▸ **TASK DATA**
_ _ _
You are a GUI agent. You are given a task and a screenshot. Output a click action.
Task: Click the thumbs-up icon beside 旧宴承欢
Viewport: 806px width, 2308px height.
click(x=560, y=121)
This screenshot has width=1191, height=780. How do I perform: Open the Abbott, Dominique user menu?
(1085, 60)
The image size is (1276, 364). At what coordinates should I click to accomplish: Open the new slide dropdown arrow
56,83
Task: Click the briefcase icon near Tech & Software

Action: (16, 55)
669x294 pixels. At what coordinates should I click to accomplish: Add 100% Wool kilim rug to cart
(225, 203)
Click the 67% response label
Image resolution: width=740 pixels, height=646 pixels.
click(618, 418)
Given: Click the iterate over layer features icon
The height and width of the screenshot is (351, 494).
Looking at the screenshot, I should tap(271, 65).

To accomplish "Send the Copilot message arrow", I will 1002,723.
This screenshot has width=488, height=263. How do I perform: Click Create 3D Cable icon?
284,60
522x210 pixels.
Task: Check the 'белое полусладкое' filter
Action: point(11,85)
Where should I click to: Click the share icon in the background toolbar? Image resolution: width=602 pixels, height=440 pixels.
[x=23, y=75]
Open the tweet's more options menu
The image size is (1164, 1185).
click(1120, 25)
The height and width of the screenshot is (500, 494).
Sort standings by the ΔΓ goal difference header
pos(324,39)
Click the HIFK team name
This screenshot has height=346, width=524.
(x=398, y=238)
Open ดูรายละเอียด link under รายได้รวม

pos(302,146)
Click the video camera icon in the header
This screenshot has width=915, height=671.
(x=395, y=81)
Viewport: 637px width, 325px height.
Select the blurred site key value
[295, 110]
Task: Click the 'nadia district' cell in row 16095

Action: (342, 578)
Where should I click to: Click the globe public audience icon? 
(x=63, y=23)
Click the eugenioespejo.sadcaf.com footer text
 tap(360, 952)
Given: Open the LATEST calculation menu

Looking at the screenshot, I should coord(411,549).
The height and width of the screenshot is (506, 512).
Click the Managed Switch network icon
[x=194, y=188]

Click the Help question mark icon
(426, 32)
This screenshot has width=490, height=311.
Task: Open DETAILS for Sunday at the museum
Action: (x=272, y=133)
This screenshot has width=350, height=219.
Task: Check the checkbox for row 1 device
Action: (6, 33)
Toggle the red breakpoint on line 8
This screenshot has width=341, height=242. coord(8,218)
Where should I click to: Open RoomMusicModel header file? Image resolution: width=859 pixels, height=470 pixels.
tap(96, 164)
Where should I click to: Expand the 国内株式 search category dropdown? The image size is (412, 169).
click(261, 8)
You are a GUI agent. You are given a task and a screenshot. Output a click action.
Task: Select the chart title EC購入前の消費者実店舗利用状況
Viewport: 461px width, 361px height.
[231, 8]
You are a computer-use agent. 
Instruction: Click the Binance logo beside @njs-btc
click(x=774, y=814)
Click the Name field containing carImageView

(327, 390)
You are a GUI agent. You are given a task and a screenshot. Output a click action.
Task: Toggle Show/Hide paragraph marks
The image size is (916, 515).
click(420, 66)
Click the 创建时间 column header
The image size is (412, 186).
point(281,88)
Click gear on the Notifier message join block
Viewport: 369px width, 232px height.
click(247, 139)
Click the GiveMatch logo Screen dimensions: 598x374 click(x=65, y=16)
_ _ _
▸ **WHAT TO DO**
Every entry above, from first to last, should be repeated exactly.

▸ **WORKED SOLUTION**
You are a GUI agent. You are given a task and a screenshot. Output a click action.
Task: Click the thumbs-up icon beside 旧宴承欢
Viewport: 806px width, 2308px height.
click(x=560, y=121)
This screenshot has width=1191, height=780. How do I perform: Open the Abbott, Dominique user menu?
(1085, 60)
The image size is (1276, 364). At what coordinates should I click to accomplish: Open the new slide dropdown arrow
56,83
Task: Click the briefcase icon near Tech & Software

Action: (16, 55)
669x294 pixels. At what coordinates should I click to accomplish: Add 100% Wool kilim rug to cart
(225, 203)
Click the 67% response label
Image resolution: width=740 pixels, height=646 pixels.
click(618, 418)
Given: Click the iterate over layer features icon
The height and width of the screenshot is (351, 494).
Looking at the screenshot, I should tap(271, 65).

To accomplish "Send the Copilot message arrow", I will 1002,723.
This screenshot has width=488, height=263. How do I perform: Click Create 3D Cable icon?
284,60
522x210 pixels.
Task: Check the 'белое полусладкое' filter
Action: point(11,85)
Where should I click to: Click the share icon in the background toolbar? Image resolution: width=602 pixels, height=440 pixels.
[x=23, y=75]
Open the tweet's more options menu
The image size is (1164, 1185).
click(1120, 25)
The height and width of the screenshot is (500, 494).
Sort standings by the ΔΓ goal difference header
pos(324,39)
Click the HIFK team name
This screenshot has height=346, width=524.
(x=398, y=238)
Open ดูรายละเอียด link under รายได้รวม

pos(302,146)
Click the video camera icon in the header
This screenshot has width=915, height=671.
(x=395, y=81)
Viewport: 637px width, 325px height.
Select the blurred site key value
[295, 110]
Task: Click the 'nadia district' cell in row 16095

Action: (342, 578)
Where should I click to: Click the globe public audience icon? 
(x=63, y=23)
Click the eugenioespejo.sadcaf.com footer text
 tap(360, 952)
Given: Open the LATEST calculation menu

Looking at the screenshot, I should coord(411,549).
The height and width of the screenshot is (506, 512).
Click the Managed Switch network icon
[x=194, y=188]

Click the Help question mark icon
(426, 32)
This screenshot has width=490, height=311.
Task: Open DETAILS for Sunday at the museum
Action: (x=272, y=133)
This screenshot has width=350, height=219.
Task: Check the checkbox for row 1 device
Action: (6, 33)
Toggle the red breakpoint on line 8
This screenshot has width=341, height=242. coord(8,218)
Where should I click to: Open RoomMusicModel header file? Image resolution: width=859 pixels, height=470 pixels.
tap(96, 164)
Where should I click to: Expand the 国内株式 search category dropdown? The image size is (412, 169).
click(261, 8)
You are a GUI agent. You are given a task and a screenshot. Output a click action.
Task: Select the chart title EC購入前の消費者実店舗利用状況
Viewport: 461px width, 361px height.
[231, 8]
You are a computer-use agent. 
Instruction: Click the Binance logo beside @njs-btc
click(x=774, y=814)
Click the Name field containing carImageView

(327, 390)
You are a GUI agent. You are given a task and a screenshot. Output a click action.
Task: Toggle Show/Hide paragraph marks
The image size is (916, 515).
click(420, 66)
Click the 创建时间 column header
The image size is (412, 186).
point(281,88)
Click gear on the Notifier message join block
Viewport: 369px width, 232px height.
click(247, 139)
Click the GiveMatch logo Screen dimensions: 598x374 click(x=65, y=16)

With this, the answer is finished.